The U.S. market has been out of bounds for Ipca Laboratories Ltd. since 2015 when the American drug regulator issued import alert against three of its facilities. The wait might get longer.

Its units in Indore and Ratlam in Madhya Pradesh and Piparia near Silvassa, Dadra & Nagar Haveli, can’t export to the U.S. following the import alert. The company, according to its Aug. 24 filing, received three fresh observations from the U.S. Food and Drug Administration after inspection at the Piparia plant.

While Ipca didn’t disclose the details, the U.S. FDA said manufacturing practices didn’t meet required standards, no review is carried out when a batch or ingredients fail to meet specifications and quality control procedures are not followed, according to the Form 483—BloombergQuint has reviewed a copy. The regulator said the drugmaker wasn’t able to investigate the root cause of impurities and failure of results.

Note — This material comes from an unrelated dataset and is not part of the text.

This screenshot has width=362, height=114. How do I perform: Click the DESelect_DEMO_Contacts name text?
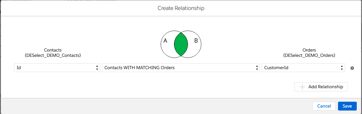click(x=53, y=55)
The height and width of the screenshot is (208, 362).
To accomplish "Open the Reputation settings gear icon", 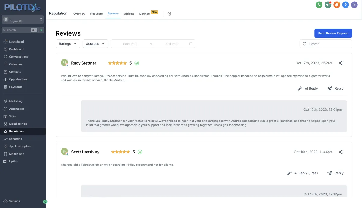I will coord(169,14).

The U.S. FDA will take some of the observations very seriously, Amit Rajan of Prosfora Technologies, a firm which advises pharma firms on good manufacturing practices, told BloombergQuint. He said the second observation summarises that whatever corrective actions taken were misleading and the company hasn’t made progress on data integrity since the last inspection and, in fact, the standards slipped.

The company didn’t immediately respond to BloombergQuint’s emailed queries. But it said in its filings that it will submit its comprehensive response to the U.S. FDA within the stipulated time frame. This was the first inspection since the 2015 import alert.

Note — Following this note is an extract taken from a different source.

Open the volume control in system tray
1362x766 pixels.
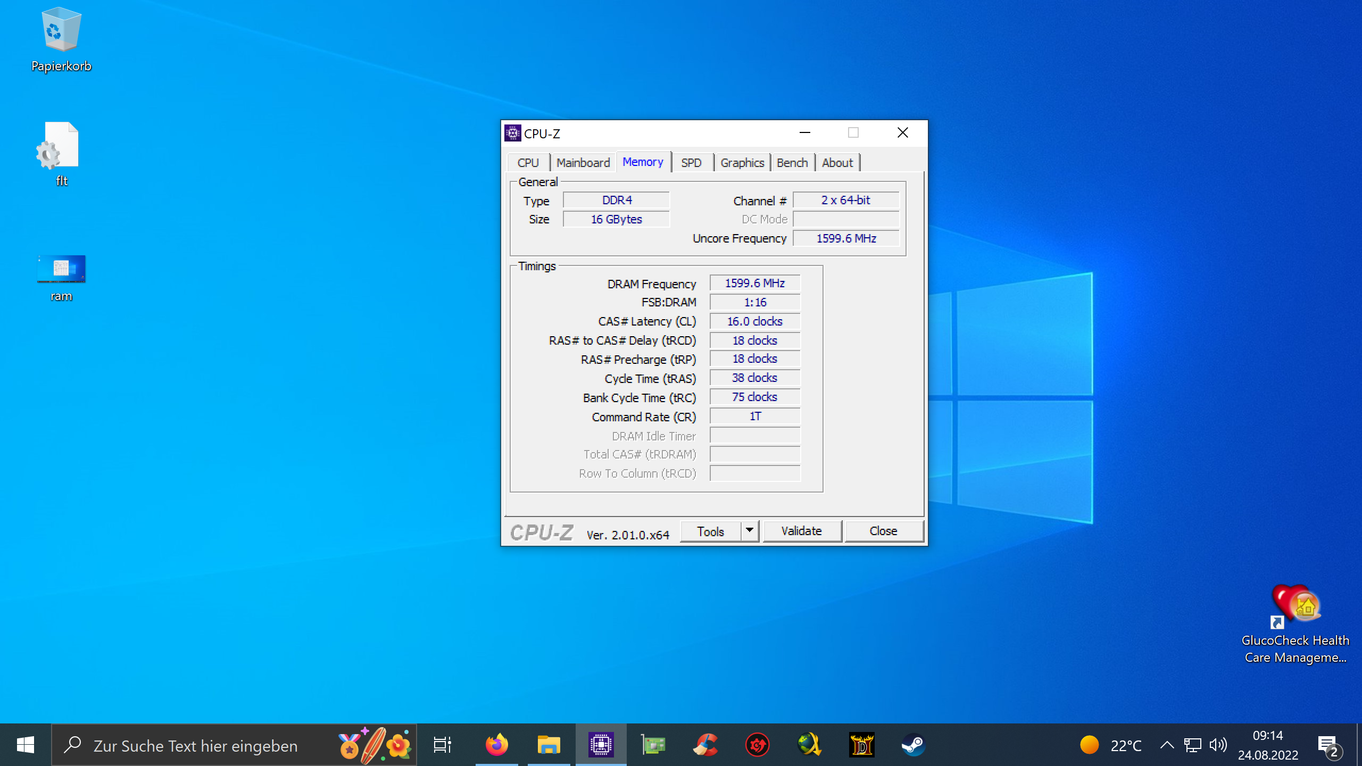click(1218, 745)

Here’s what the U.S. FDA said in the Form 483:

Observation 1: Deviations from written test procedures and laboratory mechanisms are not recorded and justified.

  • The unit has not been effective in carrying out its duties of ensuring that drug products are manufactured in accordance with current good manufacturing practices.
  • The firm is unable to investigate the root cause for presence of unknown peaks and impurities in active pharma ingredients used in drug manufacturing.
  • The firm lacked adequate oversight on employee practices for conducting quality control tests and reviewing test data prior to batch release.
  • The U.S. FDA raised queries on incomplete data, questioning the data integrity procedures of the company.
  • The discrepancy in the firm’s ability to retrieve, review and investigate all electronic raw data is a significant gap in the data Integrity procedures.

Observation 2: There is a failure to thoroughly review any unexplained discrepancy and failure of a batch or any of its components to meet any of its specifications—whether or not the batch has been distributed.

  • Out-of-specification and out-of-trend investigations are deficient; failures were invalidated based on acceptable retest results without identifying the root causes.
  • The FDA pointed out three instances, including changing equipment, wrong technique and non-monitoring of drugs.

Observation 3: The responsibilities and procedures applicable to the quality control unit are not fully followed

  • The quality unit deviated from written procedures and failed to timely identify and investigate root cause, take appropriate corrective and preventative action and close investigations within defined timelines.
  • The unit allowed the destruction of draft and interim laboratory investigation reports using shredders.

Brokerage View

Based on the the company’s filings which didn’t give details of the observations.

HSBC

  • The company has spent more than Rs 100 crore on plant remediations over the past two years.
  • The inspection of the Piparia plant broadly indicates the U.S. FDA has noted remediation measures submitted by Ipca and it can inspect the Ratlam and Pithampur plants in the near term.

Prabhudas Lilladhar

  • There are 30 drug filings pending with the U.S. regulator, with the majority of them coming from the company’s Indore plant and few from Piparia.

Emkay

  • One of the key catalysts for stock re-rating would be U.S. FDA clearance for the three plants as Ipca has 48 pending filings from the facilities.
  • Ipca incurs Rs 70-80 crore annual losses due to the under-utilisation of these plants along with remediation expenses.